In the last few weeks, the buying and selling among digital marketing agencies seems to have sped up. Just to recap, IBM continued its pursuit to bolster its analytics offering with the purchase of Unica; Webtrends acquired social marketing company Transpond; today JWT bought Digitaria, and Campbell-Mithun and digital agency MRM merged; a couple of weeks ago, e-mail marketing company StrongMail acquired two interactive-focused firms.
Although each of these recent acquisitions contains its own unique impetus, they all demonstrate the continued digitalization of the marketing industry.
Last week, private equity firm Veronis Suhler Stevenson released its industry forecast that showed traditional direct spending and revenue will experience slower growth than other communications sectors, hit by increased postal rates and the existing Do Not Call list.
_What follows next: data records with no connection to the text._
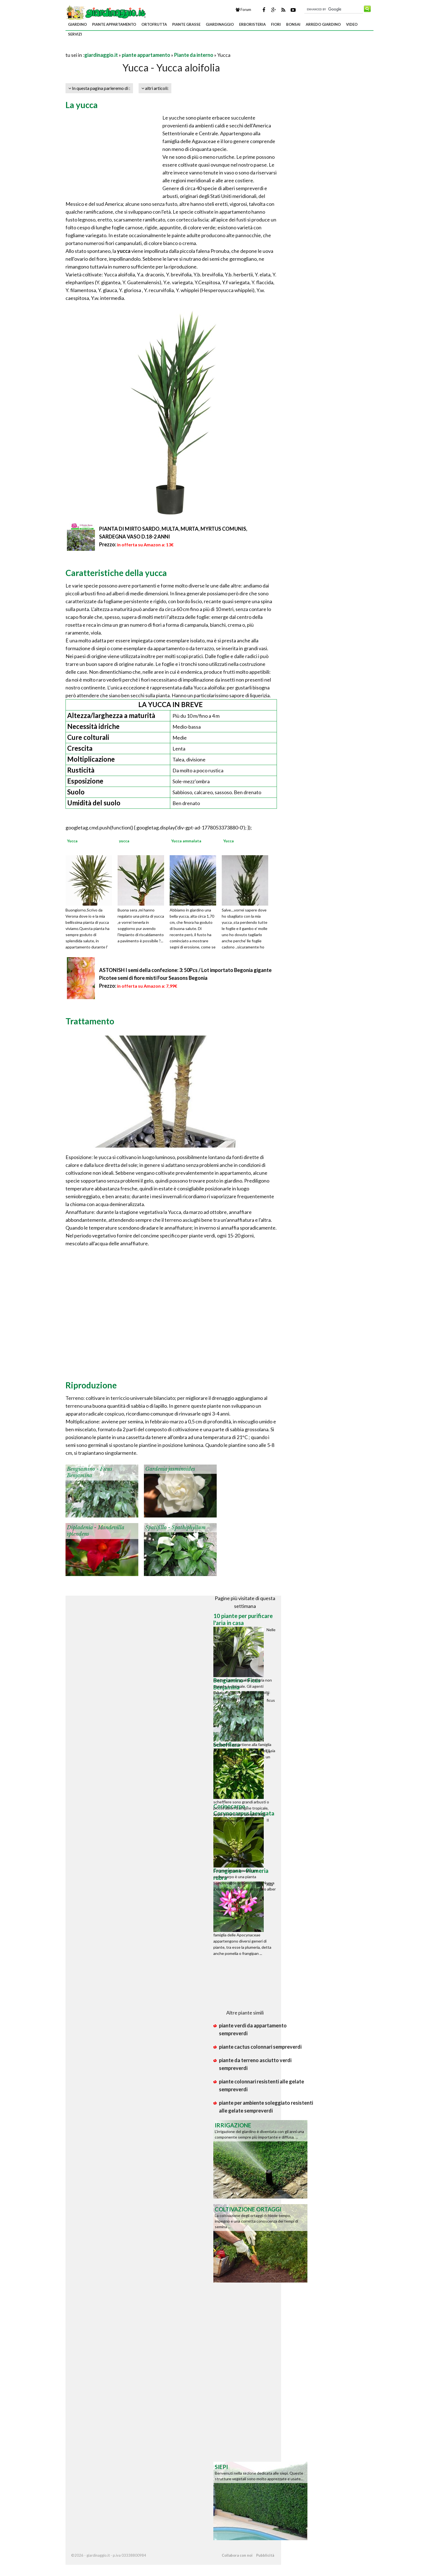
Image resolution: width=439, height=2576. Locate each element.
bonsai (293, 24)
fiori (276, 24)
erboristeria (252, 24)
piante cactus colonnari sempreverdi (260, 2047)
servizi (75, 34)
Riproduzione (91, 1385)
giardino (77, 24)
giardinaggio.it (101, 55)
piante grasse (186, 24)
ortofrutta (154, 24)
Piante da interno (193, 55)
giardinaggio (220, 24)
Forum (243, 9)
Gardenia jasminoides (170, 1469)
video (352, 24)
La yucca (82, 105)
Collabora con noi (237, 2555)
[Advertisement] (131, 48)
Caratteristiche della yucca (116, 573)
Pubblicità (265, 2555)
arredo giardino (323, 24)
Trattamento (90, 1021)
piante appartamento (114, 24)
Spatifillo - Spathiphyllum (175, 1527)
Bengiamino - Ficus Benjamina (89, 1472)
Yet, the pure-play consumer Internet and mobile services segment (businesses that originated online) is expected to grow at a compound annual rate of nearly 15% from 2009 to 2014. While this shouldn’t surprise anyone who has been following or working in this industry for any length of time, the sheer size of that number should make veterans sit up and take notice.
From groups urging the US Postal Service to go digital to the success of Facebook, consumers and businesses continue to demand proficiency in the latest technologies wherever they go – at home, at work, in the marketplace. The smart players in the marketing world recognized this trend long ago and continue to work toward a model that will integrate online marketing seamlessly into existing models – even if it requires a little M&A.